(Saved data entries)

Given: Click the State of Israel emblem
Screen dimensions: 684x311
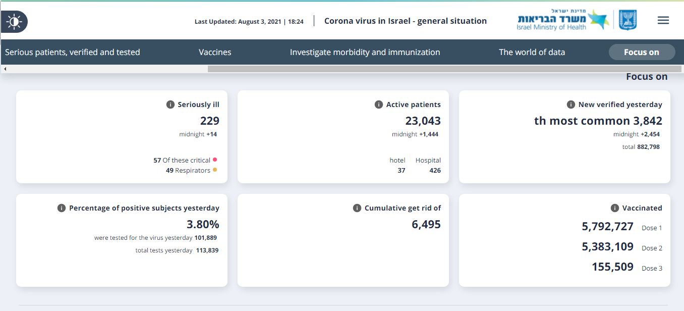Looking at the screenshot, I should tap(628, 20).
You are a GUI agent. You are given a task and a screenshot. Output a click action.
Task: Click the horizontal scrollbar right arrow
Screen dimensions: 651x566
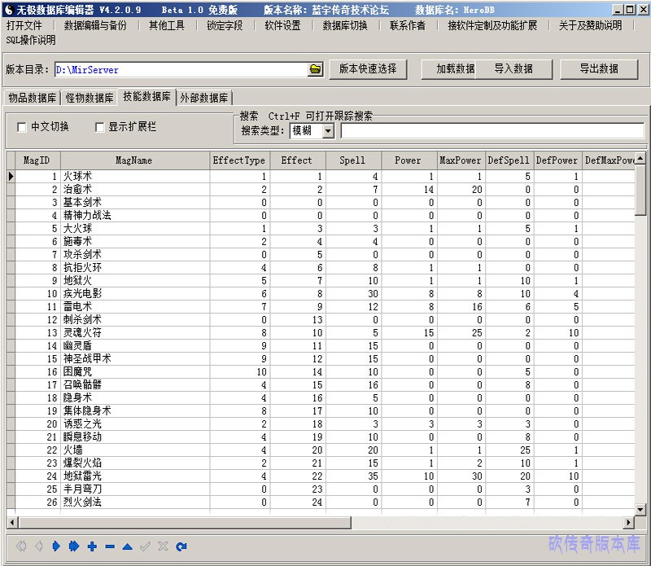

- **What to produce**
What is needed is an exact copy of the entries above, with no images in it.

- **Result of the exercise**
Given: Click the State of Israel emblem
Screen dimensions: 684x311
Looking at the screenshot, I should tap(628, 20).
You are a GUI agent. You are given a task and a screenshot. Output a click action.
Task: Click the horizontal scrollbar right arrow
Screen dimensions: 651x566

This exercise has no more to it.